Collected data:
□ □ □ □ □ □ □
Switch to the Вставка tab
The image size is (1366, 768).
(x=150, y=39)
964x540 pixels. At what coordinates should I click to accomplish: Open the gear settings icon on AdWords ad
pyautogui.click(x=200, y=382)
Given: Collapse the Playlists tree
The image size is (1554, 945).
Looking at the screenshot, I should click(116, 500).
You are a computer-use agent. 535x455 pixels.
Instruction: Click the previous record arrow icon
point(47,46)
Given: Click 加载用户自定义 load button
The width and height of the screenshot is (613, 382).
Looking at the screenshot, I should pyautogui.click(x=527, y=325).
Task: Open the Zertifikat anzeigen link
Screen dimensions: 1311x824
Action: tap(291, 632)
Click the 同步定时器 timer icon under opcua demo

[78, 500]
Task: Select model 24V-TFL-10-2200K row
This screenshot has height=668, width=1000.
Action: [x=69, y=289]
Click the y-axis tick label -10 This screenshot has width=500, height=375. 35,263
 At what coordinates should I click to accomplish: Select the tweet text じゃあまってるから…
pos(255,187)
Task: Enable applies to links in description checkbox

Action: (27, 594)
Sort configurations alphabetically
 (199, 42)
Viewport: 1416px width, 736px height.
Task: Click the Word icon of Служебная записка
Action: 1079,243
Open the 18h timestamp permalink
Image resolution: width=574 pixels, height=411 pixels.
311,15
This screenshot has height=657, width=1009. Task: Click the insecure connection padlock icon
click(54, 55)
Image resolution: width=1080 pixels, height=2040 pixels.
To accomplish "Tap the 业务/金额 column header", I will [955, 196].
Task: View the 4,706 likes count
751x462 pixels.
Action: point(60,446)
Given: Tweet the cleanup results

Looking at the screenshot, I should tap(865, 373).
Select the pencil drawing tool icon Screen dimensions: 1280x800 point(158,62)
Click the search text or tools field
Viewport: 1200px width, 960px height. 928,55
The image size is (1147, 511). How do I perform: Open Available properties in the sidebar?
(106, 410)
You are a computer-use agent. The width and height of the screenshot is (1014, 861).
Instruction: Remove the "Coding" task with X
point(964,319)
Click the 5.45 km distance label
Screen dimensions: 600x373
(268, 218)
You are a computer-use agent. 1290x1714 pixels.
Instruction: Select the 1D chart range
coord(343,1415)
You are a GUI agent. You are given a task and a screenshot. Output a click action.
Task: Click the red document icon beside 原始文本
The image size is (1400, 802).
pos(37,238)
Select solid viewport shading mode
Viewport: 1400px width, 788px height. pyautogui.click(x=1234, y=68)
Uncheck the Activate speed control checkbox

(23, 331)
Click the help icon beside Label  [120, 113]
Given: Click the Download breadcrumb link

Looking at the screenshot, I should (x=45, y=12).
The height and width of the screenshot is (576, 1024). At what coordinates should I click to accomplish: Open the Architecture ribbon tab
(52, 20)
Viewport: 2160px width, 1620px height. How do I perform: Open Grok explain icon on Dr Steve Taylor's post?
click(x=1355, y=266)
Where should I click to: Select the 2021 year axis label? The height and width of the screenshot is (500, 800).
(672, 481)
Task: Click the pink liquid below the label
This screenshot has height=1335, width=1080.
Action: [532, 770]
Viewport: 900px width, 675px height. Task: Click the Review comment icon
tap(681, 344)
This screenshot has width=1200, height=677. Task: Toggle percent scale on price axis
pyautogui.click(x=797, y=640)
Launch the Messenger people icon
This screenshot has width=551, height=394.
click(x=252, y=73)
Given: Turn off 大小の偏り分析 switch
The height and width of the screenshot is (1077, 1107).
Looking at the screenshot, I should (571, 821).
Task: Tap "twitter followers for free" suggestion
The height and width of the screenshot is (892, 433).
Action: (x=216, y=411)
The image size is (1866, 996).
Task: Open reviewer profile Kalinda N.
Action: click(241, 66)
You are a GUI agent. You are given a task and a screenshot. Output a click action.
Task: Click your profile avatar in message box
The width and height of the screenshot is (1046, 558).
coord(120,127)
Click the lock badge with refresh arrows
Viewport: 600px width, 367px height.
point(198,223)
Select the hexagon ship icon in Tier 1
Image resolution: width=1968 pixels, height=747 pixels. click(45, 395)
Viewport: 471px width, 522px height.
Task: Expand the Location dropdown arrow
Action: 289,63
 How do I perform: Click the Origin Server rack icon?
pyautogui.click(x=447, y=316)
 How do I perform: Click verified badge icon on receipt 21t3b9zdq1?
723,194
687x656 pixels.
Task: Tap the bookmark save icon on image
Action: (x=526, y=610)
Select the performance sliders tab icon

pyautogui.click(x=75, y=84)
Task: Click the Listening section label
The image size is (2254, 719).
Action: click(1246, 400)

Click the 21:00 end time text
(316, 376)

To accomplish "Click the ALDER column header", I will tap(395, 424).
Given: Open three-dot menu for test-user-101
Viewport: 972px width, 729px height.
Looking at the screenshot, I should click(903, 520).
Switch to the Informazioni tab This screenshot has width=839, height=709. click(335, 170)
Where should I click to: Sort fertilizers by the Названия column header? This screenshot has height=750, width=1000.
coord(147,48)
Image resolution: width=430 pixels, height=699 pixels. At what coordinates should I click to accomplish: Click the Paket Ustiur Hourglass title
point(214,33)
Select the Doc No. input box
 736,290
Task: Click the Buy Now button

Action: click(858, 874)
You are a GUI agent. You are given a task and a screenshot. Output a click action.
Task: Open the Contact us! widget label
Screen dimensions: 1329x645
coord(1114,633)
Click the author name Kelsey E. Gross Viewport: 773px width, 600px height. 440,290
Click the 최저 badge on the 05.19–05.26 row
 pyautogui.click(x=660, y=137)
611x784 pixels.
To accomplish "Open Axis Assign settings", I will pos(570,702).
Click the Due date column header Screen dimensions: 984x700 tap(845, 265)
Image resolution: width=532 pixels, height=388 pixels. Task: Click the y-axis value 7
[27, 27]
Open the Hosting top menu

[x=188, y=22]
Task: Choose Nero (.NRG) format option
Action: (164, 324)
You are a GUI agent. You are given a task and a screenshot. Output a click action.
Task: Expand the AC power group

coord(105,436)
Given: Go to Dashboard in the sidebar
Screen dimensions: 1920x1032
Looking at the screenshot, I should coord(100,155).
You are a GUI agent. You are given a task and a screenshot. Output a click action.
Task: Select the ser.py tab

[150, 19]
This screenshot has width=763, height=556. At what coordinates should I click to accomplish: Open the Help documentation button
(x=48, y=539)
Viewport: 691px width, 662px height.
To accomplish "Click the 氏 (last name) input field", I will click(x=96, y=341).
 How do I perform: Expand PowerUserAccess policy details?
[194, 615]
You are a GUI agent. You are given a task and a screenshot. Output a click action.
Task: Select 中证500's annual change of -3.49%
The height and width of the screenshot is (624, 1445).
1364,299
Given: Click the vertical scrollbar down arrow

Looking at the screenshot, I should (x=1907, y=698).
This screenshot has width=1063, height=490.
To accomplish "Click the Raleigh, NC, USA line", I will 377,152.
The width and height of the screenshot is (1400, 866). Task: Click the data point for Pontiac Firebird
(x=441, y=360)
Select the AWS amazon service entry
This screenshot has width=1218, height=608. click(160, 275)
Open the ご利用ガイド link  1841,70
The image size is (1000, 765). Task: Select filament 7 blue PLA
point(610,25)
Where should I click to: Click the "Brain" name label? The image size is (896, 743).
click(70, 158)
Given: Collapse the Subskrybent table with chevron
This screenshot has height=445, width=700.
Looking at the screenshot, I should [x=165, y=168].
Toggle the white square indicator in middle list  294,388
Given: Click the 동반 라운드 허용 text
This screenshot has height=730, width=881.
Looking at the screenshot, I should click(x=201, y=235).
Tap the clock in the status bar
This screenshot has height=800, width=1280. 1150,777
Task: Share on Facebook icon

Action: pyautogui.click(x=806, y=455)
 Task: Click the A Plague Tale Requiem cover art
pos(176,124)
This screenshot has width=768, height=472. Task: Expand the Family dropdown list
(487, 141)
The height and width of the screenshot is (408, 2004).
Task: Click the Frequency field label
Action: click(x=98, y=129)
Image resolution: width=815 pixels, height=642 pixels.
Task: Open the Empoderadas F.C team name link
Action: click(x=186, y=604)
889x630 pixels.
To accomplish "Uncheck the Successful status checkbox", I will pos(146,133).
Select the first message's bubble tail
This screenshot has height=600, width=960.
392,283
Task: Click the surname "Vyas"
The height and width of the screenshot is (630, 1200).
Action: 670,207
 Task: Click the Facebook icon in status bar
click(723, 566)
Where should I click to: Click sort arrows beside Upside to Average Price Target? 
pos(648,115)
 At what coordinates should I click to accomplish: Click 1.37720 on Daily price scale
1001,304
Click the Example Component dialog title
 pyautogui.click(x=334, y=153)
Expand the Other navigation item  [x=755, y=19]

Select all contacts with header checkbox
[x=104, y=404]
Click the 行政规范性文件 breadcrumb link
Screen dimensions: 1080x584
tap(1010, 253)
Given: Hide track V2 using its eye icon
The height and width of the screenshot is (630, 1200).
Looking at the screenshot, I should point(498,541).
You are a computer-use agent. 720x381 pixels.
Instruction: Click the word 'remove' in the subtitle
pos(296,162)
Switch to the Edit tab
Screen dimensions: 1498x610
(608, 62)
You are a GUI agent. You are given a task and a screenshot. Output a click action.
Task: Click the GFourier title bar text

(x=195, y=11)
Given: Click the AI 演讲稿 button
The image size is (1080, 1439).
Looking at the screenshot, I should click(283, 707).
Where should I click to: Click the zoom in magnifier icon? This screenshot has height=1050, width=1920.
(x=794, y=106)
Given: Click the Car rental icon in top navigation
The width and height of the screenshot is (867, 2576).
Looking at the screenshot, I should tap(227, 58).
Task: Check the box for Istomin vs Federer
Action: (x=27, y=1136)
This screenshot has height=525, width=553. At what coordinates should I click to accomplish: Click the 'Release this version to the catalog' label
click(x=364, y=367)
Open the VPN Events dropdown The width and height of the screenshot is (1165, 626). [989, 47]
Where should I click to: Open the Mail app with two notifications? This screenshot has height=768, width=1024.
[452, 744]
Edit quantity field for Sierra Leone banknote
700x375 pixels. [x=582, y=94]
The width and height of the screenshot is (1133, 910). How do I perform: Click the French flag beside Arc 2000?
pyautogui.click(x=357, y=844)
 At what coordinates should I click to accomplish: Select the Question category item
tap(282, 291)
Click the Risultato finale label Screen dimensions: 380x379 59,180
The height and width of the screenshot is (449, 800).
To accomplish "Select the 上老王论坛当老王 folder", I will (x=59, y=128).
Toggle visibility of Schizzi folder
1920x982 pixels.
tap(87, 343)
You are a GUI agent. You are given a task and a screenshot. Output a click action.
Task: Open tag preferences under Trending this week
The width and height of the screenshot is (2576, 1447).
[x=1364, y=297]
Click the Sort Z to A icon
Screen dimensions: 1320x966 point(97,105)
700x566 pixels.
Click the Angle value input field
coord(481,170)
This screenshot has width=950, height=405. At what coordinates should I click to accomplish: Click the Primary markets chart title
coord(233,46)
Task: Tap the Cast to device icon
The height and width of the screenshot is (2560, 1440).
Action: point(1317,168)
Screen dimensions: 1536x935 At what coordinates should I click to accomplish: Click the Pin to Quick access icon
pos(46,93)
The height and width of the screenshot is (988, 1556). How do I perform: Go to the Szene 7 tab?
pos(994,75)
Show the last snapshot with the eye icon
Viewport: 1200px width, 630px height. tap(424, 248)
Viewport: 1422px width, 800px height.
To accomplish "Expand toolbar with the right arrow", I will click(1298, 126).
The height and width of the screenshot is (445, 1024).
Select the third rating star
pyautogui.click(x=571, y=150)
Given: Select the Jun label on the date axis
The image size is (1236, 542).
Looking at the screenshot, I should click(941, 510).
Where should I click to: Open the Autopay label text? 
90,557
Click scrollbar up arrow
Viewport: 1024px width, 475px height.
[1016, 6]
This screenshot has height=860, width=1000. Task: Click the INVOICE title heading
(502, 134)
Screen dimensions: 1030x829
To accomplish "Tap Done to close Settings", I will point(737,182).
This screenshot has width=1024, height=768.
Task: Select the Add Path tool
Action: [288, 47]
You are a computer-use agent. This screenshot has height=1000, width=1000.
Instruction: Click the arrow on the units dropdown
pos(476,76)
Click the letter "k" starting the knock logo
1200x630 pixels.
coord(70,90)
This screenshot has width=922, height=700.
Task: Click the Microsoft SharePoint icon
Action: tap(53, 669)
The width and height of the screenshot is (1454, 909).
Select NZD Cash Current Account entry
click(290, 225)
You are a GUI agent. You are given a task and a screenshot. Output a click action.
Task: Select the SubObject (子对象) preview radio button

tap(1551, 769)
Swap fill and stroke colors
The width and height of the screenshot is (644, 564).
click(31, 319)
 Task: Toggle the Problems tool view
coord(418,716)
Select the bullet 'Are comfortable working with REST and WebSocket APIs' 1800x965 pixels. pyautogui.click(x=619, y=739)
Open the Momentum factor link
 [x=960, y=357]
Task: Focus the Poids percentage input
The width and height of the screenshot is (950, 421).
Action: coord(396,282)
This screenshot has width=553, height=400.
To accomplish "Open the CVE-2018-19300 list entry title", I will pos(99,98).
□ □ □ □ □ □ □
In the entries above, which lines hold the string "navigation"? Report all of them.

» **EXERCISE ANSWER**
Expand the Other navigation item  [x=755, y=19]
Given: Click the Car rental icon in top navigation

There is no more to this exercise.